La protesta è arrivata anche a Forlì (FC), nel cuore della Romagna. “Ribellarsi è un dovere” è la frase scritta nei volantini e sul web, dove viene annunciata una protesta a oltranza con lo slogan “Quando un governo non fa ciò che dice il popolo, va cacciato”. A partire da lunedì mattina, molti manifestanti hanno iniziato a protestare in Piazzale della Vittoria per dimostrare il malcontento generale che sta pervadendo l’Italia già da parecchio tempo. Nella zona del sit – in, si sono verificati rallentamenti del traffico, con picchi nelle ore di punta anche di una ventina di minuti di attesa per il transito.

Per gran parte dei manifestanti, la protesta rappresenta l’unico modo possibile per farsi ascoltare da chi è attualmente al potere. Molti di coloro che sono scesi in piazza sono disoccupati, padri, madri, giovani precari e studenti che chiedono di essere ascoltati. “Io sono qui per il rispetto della Costituzione italiana, per la sovranità popolare e monetaria e il diritto al lavoro”, afferma Rita, signora cinquantenne, attualmente dipendente comunale. “Io sono qui per protestare contro la politica economica di questo governo che ha creato miseria e non benessere, facendo crollare la dignità degli Italiani”, questo è quello che ha detto Paola, 53enne, gestore di una caffetteria nel centro storico della città.

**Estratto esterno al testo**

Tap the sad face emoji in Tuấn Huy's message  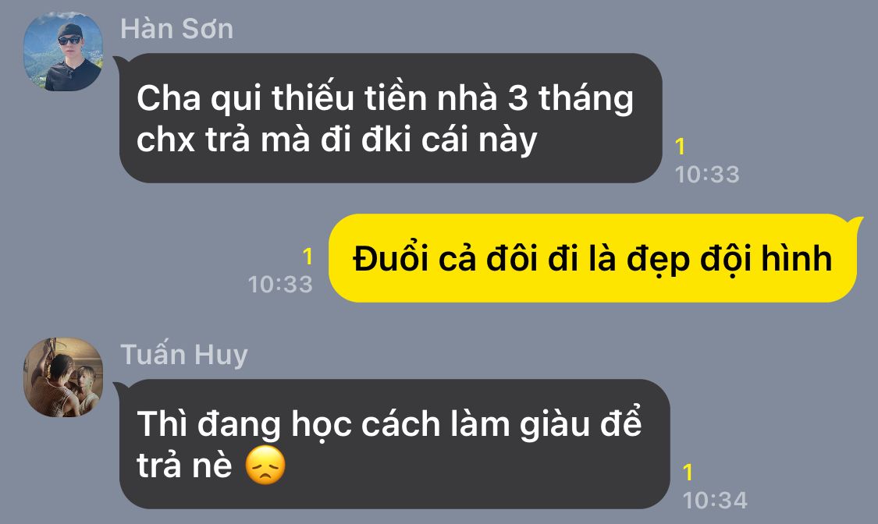tap(265, 466)
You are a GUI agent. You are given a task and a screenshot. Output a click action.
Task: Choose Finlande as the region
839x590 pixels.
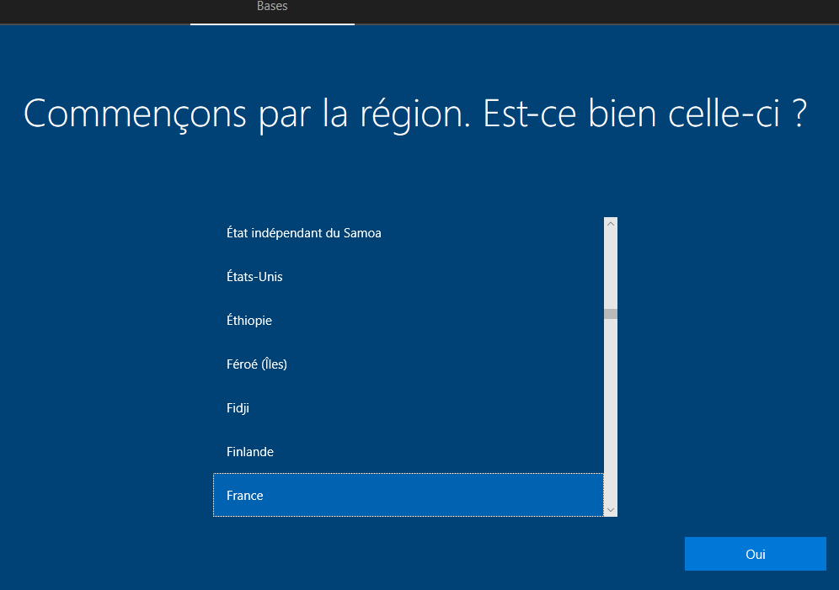pos(250,452)
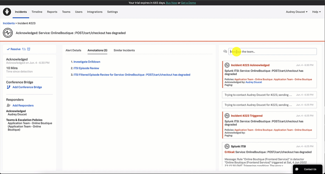Resolve the incident with the Resolve button
This screenshot has height=174, width=325.
point(14,49)
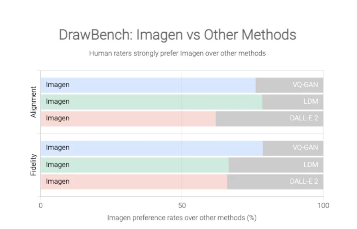The height and width of the screenshot is (229, 357).
Task: Select the red Imagen bar under Alignment
Action: pyautogui.click(x=128, y=118)
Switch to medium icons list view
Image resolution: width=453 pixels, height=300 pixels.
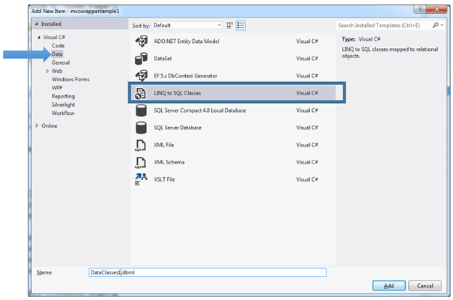tap(240, 25)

Un altro gruppo di dimostranti si sono espressi molto chiaramente, distaccandosi dalle ideologie o dai miti di cui sta parlando in questi giorni. “Noi non vogliamo uno Stato di milizia, non vogliamo violenza o repressione. Ciò che chiediamo è libertà di informazione, libertà di scelta e quindi dei referendum immediati. Chiediamo di decidere se restare all’interno della zona euro, se modificare il numero di parlamentari e di decidere noi popolo se stipendiarli con lo stesso salario di un operaio medio italiano. Insomma, vogliamo il diritto alle scelte del nostro futuro! Quello che non vogliamo è qualsiasi forma di dittatura e, a nostro avviso, non ascoltare il popolo è proprio questo. Più di tutto chiediamo equità tra tutti i cittadini e quindi la possibilità per tutti di crearsi un futuro. Il messaggio da diffondere è la solidarietà, non l’indifferenza”, questa è la dichiarazione di Luca, un bancario riminese , mano nella mano con il figlio dodicenne.

La protesta che si sta svolgendo a Forlì è stata da alcuni associata a gruppi eversivi. Alcuni dei manifestanti si sono sentiti aggrediti verbalmente. Alcuni di coloro che venivano fermati dai protestanti hanno abbassato gli occhi, altri hanno suonato il clacson, altri ancora hanno fatto gesti scortesi. Questa manifestazione non ha e non dovrebbe avere un colore politico, il suo fine è quello di informare.